Javier Garde de Miguel

Publicado en el Diario de Navarra el 7 de octubre de 2009 con motivo de las bodas de oro sacerdotales

Javier Garde de Miguel

Al día siguiente de la Navidad de 1935 nacía en Mélida Javier Garde de Miguel. Este pueblo de la Zona media, a orillas del río Aragón, tiene un nombre de resonancia latina, que uno pronuncia con cierta dulzura. El rumor de las aguas que vienen del Pirineo al compás de la salmodia de las de los monjes de la Oliva, ha dado a luz, dentro de su discreción, a gentes notables; Javier, sin él saberlo, puede ser uno de ellos. Y así lo reconocían al menos sus paisanos cuando el sábado 12 de septiembre celebraban en su Parroquia las Bodas de Oro Sacerdotales; junto a ellos, su numerosa familia -hermanos, sobrinos, primos, etc.- que no sabían cómo dar gracias a Dios por el don que ha sido para ellos, a lo largo de toda su vida, la presencia fiel e incondicional del hermano, del tío Javier. “Voy a mi pueblo a ver a mi familia y a saludar a la gente", le oíamos decir.

Desde muy niño, cómo marcaban los cánones, su destino tenía que ser el Seminario Diocesano; largos años de paciente forja que él lo recuerda siempre con la amistad a los compañeros y el afecto a la Casa y a la Institución. Después, en los últimos años, el estudio de la Teología y el Derecho mirando al Cantábrico desde la Universidad de Comillas; una imagen que ni el tiempo que ha pasado, ni el espacio en su traslado a Madrid, ha borrado de los mejores recuerdos de su vida; ni al Padre Nieto, director de una espiritualidad sólida que resiste los retos y tantos avatares que ha superado en su vida. Y siempre, con una apasionada vocación de estudio, escuchando el latido del mundo, para un mejor “aggiornamento” de la Iglesia. Carlos de Foucault, René Voillon, el teólogo Ratzinger, Olegario, y tantos otros.
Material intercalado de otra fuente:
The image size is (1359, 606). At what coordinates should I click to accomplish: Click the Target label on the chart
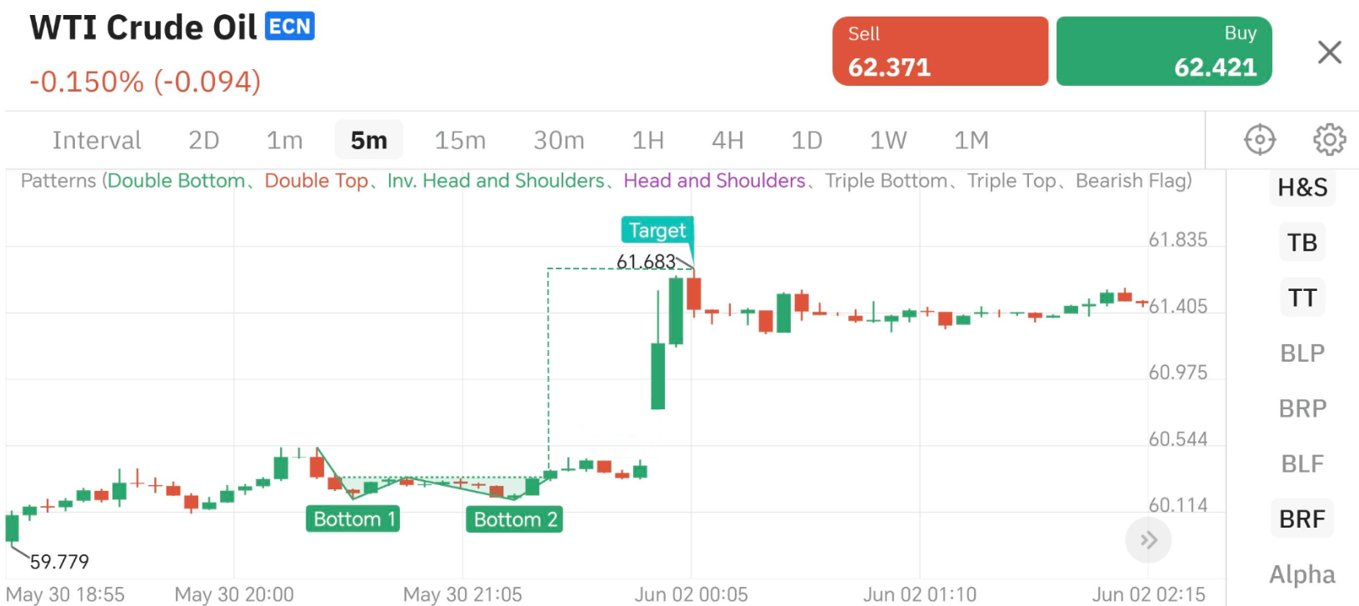click(x=657, y=230)
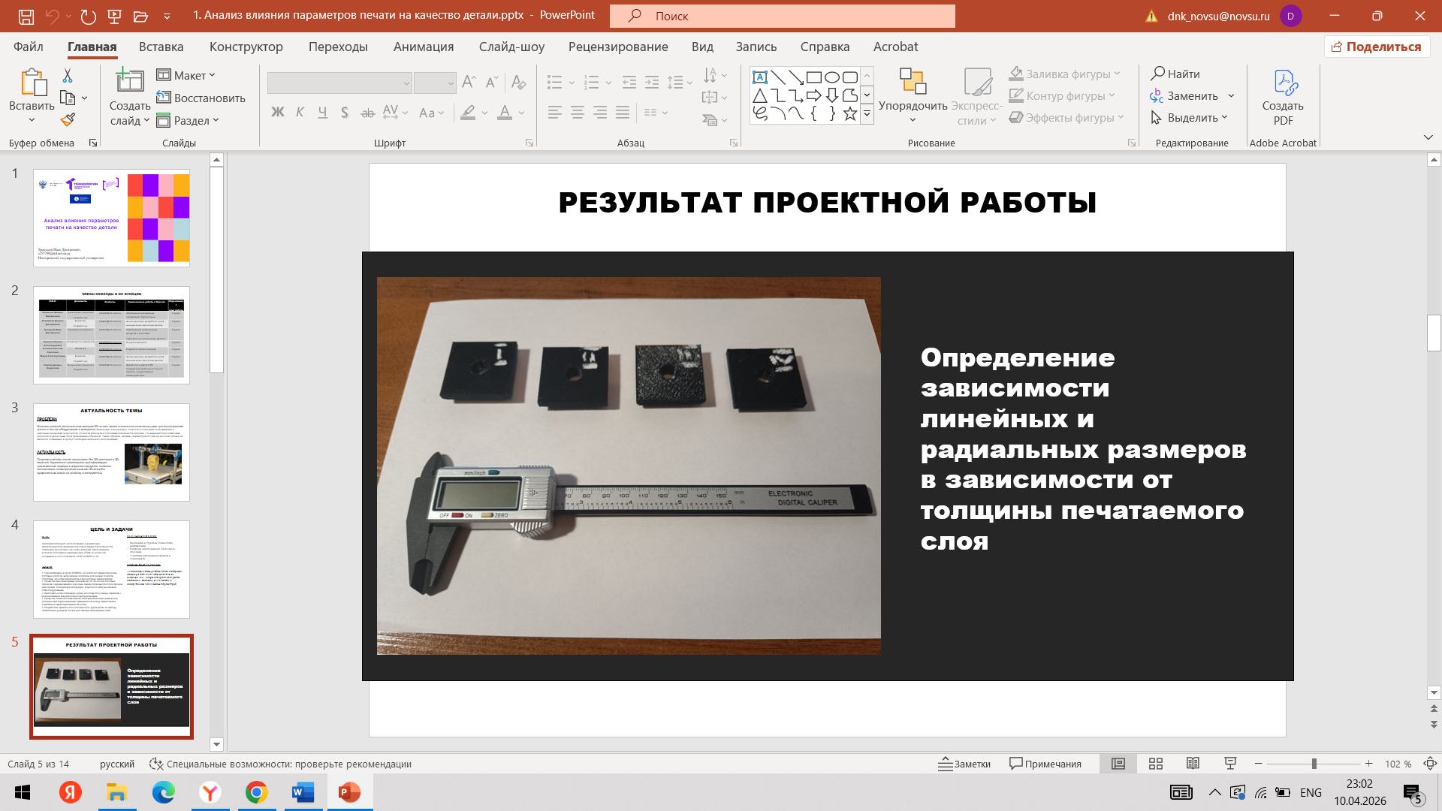Select slide 3 thumbnail Актуальность темы
Image resolution: width=1442 pixels, height=811 pixels.
[x=111, y=452]
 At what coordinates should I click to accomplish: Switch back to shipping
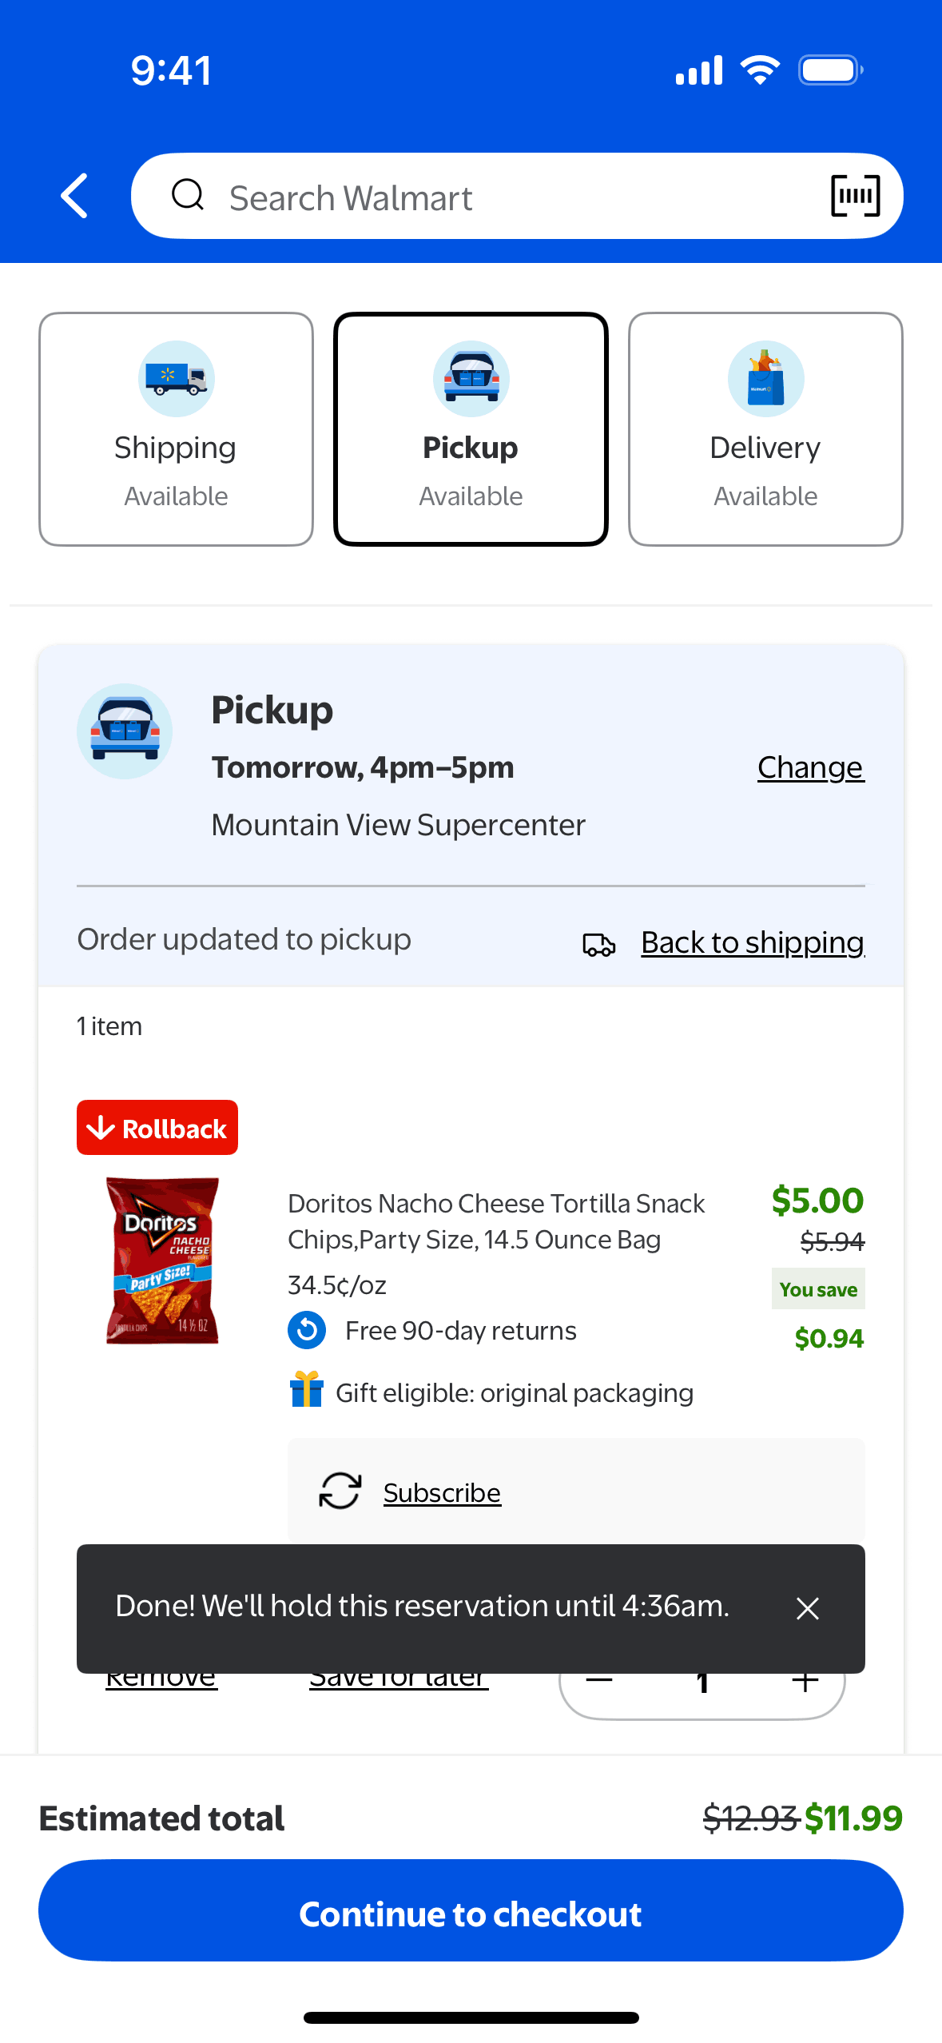pos(752,942)
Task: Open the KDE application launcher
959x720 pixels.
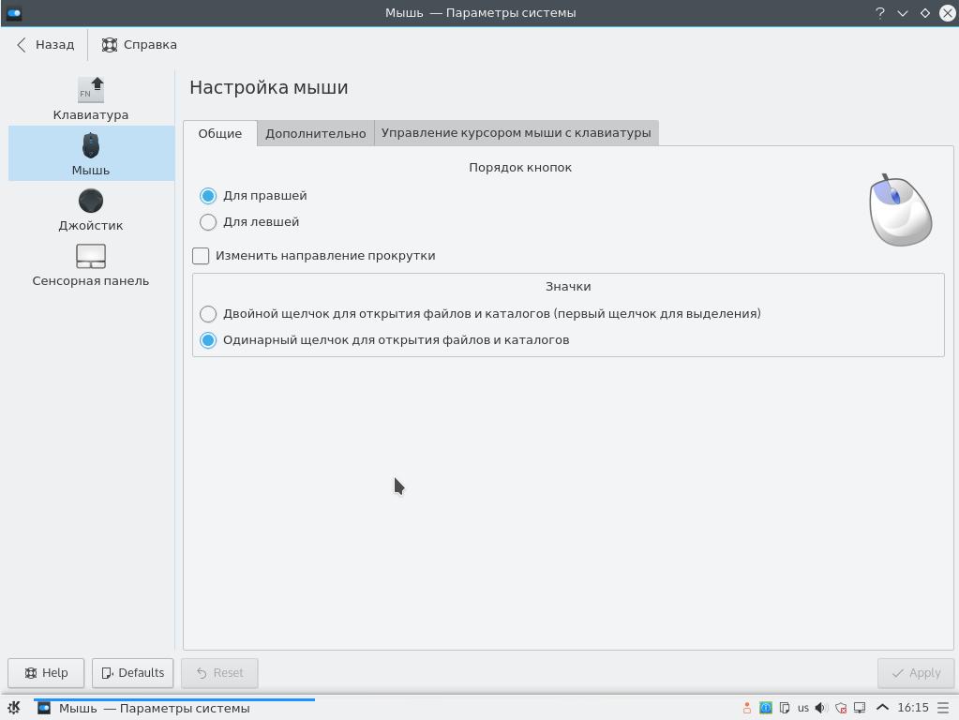Action: click(x=14, y=708)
Después de la celebración en el pueblo que le vio nacer, el domingo 13 lo acogía la gran familia parroquial de Nuestra Señora del Huerto, de la que fue párroco fundador hace 39 años. Aquí ha encontrado Javier el amor, el gozo y la felicidad de su sacerdocio y de su vida; y en la Parroquia, su cuidada dedicación al Mayor de Roncesvalles. Los fieles destacaron "su amor a los enfermos y mayores, novios y familias; abierto a todos infatigable en las tareas de apostolado parroquial y diocesano". No faltó nadie de los que podían asistir. Sin el saberlo, gracias al interés y entusiasmo de Federico Villanueva, su inseparable compañero desde los comienzos, junto con el consejo pastoral, la celebración fue un torrente de cariño, de gratitud, expresado en una liturgia tan bella en su sencillez. Al terminar la homilía, expresión de humanidad y sentido creyente desde el Evangelio, un niño de apenas 8 años inicio espontáneo un ferviente aplauso que arrastro a la numerosa asamblea.

Javier lo seguía todo con una contenida emoción interior y con piadosa paz... Sabiendo bien –“siervos inútiles somos”- el significado pastoral de sentirse así querido. Al terminar la Misa dominical, ya a la salida del templo, pudimos oír algunos comentarios: ¡Que fácilmente se crítica negativamente a la iglesia! Podían ver este acto para constatar la verdad de una comunidad cristiana: todo es Gracia, todo es Don, y Dios obra a través de sus siervos. El Aleluya de Häendel, interpretado brillantemente por el coro parroquial -Ipardoñúa- concluyó la celebración.